11 A. Had some photos and talked about issues. I
12 think it had a phone number if you wanted a ride on
13 Election Day.
14 Q. Ride to the polls?
15 A. I believe so.
16 Q. You see this. Do you get an idea from it?
17 A. I got the — it reminded me that obviously the
18 other side, the democratic party, was going to have
19 their own get-out-the-vote efforts on Election Day, and
20 I thought — I paused and thought to myself, I might
21 find out — I might think of an idea of disrupting those
22 operations.
23 Q. And by disrupting, what do you mean?
24 A. Well, eventually the idea coalesced into
25 disrupting their phone lines on Election Day.84
1 Q. Fair to say that idea was given to you because
2 there was a get-out-the-vote phone number in that flyer
3 that you received; correct?
4 A. That was the impetus.
If McGee and Tobin weren’t blocking ride-to-the-polls lines, why would they even bother to block any phones? In 2002, political operatives all carried cellphones, even if many normal people still didn’t. You couldn’t, wouldn’t disrupt the ability of Democrats to talk to each other by jamming 6 landlines. Nobody would be so stupid as to attempt it.
It would have been nice if the US Attorney had thought to make this point.
You can buy a full set of trial transcripts from the US District Court in Concord, NH. I’d encourage some journalists to make that investment.
* I apologize for my criticism of the US Attorney’s failure to object. My sister Marie, who (unlike me) is an attorney, read through the trial transcript and corrects the above as follows:
The leading question issue is, as you have stated, based on the principle that the witness should testify–not the lawyer.
The general rule on asking leading questions is that the attorney is prohibited from asking them on the direct examination of his own witness and the opposing attorney is free to ask them on cross-examination. An exception exists, where the witness has been found by the court to be an “adverse”or “hostile” witness. In that case, the court may allow leading questions on direct.
That was what happened in the Tobin trial when McGee testified. Judge McAuliffe found that McGee was, in fact, adverse to the Prosecution, and so he allowed the Prosecutor some latitude in questioning him.

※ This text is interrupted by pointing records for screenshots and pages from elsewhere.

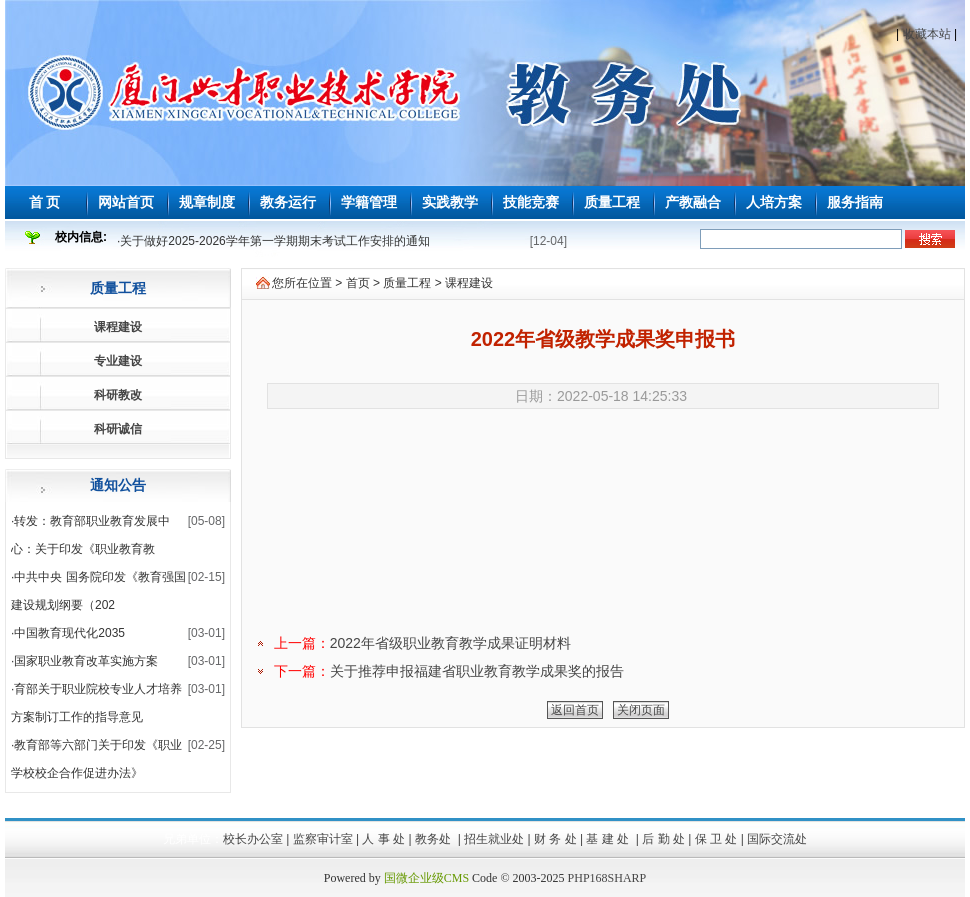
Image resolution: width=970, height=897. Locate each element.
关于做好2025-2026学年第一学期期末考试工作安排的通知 (274, 241)
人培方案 (774, 202)
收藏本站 (927, 34)
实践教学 (450, 202)
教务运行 (288, 202)
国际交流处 (777, 839)
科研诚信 (118, 429)
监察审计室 (323, 839)
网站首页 (126, 202)
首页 (358, 283)
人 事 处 (383, 839)
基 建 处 (609, 839)
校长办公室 (253, 839)
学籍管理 (369, 202)
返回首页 (575, 710)
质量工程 (612, 202)
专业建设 (118, 361)
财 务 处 (555, 839)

On cross-examination, the defense (Tobin’s lawyers) asked obvious and damaging (to the prosecution) leading questions — questions that were, as you’ve pointed out, in direct contradiction of his testimony on direct. McGee jumped on them like he was jumping on a life raft. Actually, it was rather amusing to read: here is this guy who plead guilty to the phone jamming saying “Oh no, I never discussed with Jim my plan to jam the ride to the polls number.” Yeah, right!
The Prosecution did not object to any of the questions. They could have argued that since McGee was a witness “hostile” to the Prosecution and friendly to the defense, leading questions on cross-examination were improper in this case–but they never tried.